> _Exercise input_:
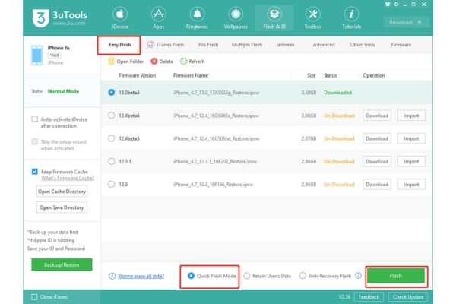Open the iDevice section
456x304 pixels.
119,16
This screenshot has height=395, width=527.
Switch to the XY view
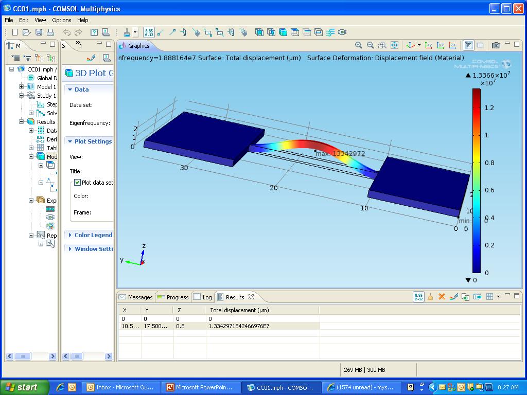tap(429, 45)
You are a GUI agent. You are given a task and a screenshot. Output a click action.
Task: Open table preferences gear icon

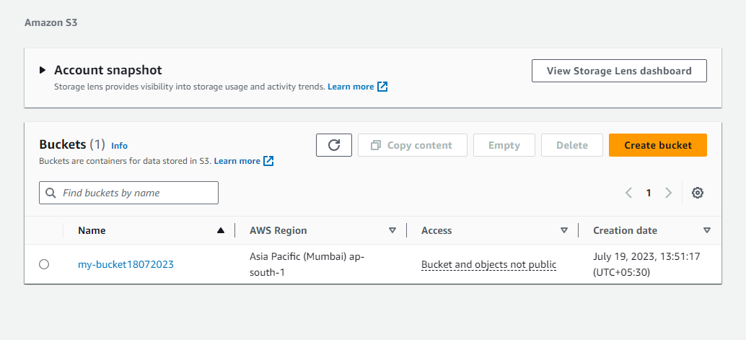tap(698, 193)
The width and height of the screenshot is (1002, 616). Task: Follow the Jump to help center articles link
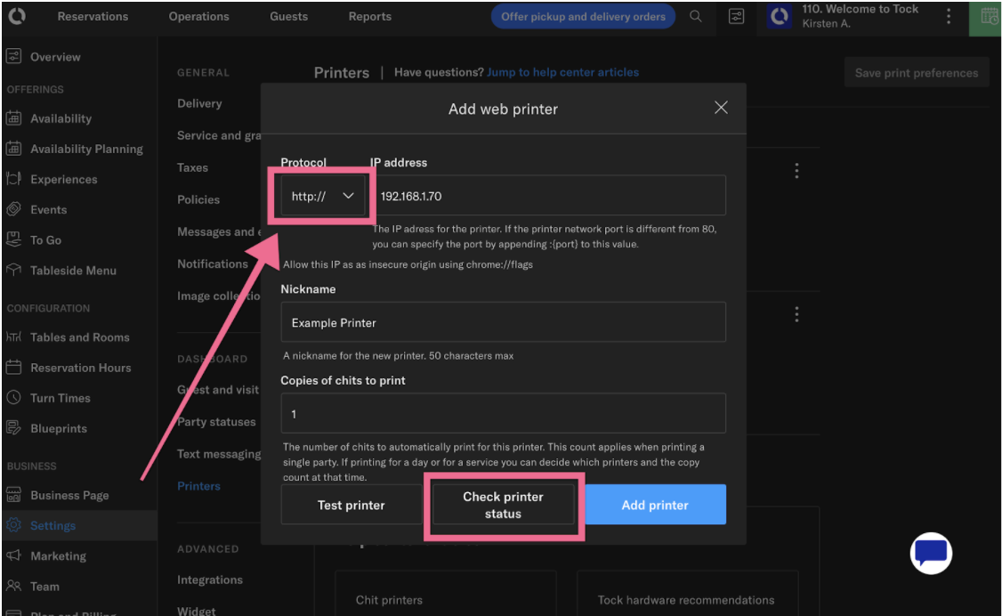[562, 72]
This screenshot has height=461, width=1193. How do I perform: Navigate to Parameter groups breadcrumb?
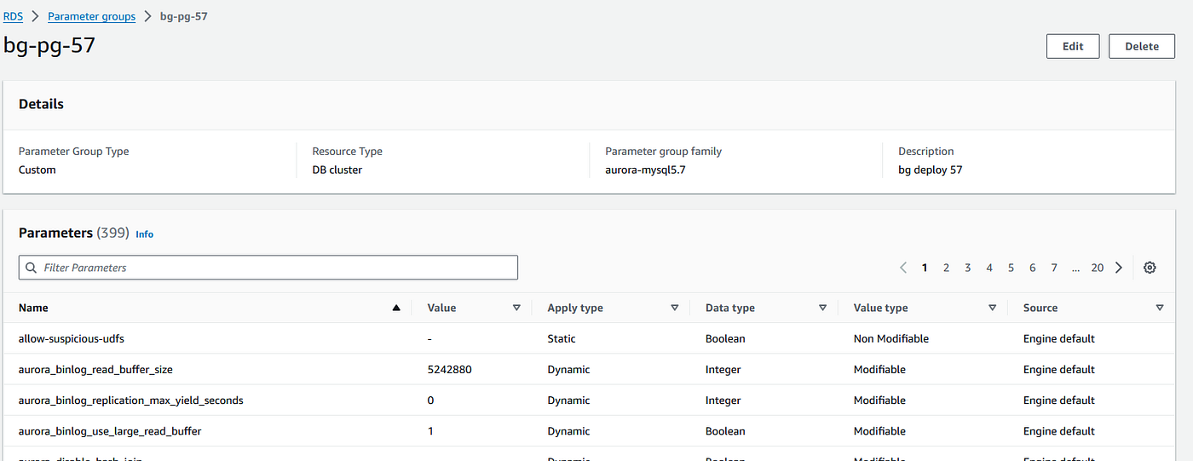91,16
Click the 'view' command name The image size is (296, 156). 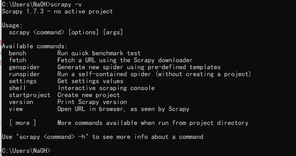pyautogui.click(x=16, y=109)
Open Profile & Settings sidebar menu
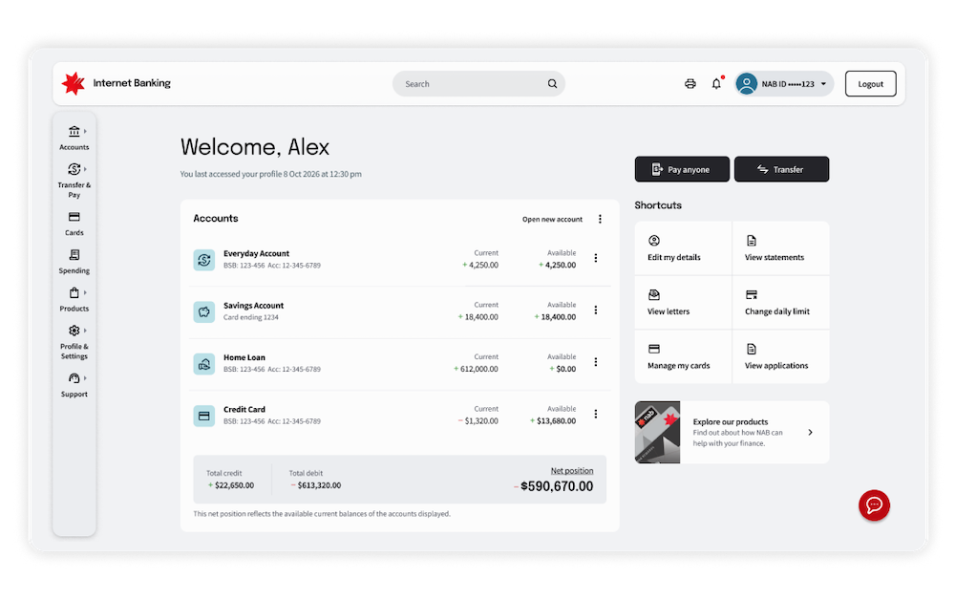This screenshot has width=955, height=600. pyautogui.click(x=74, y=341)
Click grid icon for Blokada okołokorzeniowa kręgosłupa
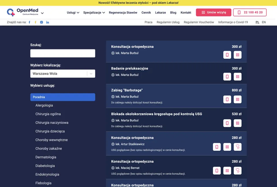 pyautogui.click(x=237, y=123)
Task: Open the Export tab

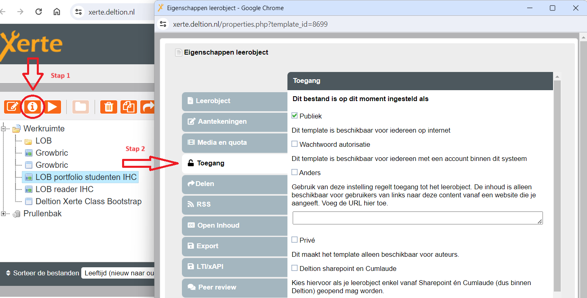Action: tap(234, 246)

> _Directions_: In the answer, the lines from the one containing "Click grid icon" to the end of the records above must be written out exactly, both ends included; the pictures must not appear.

> _Response to this task_:
Click grid icon for Blokada okołokorzeniowa kręgosłupa
 pyautogui.click(x=237, y=123)
Task: Open the Export tab

Action: tap(234, 246)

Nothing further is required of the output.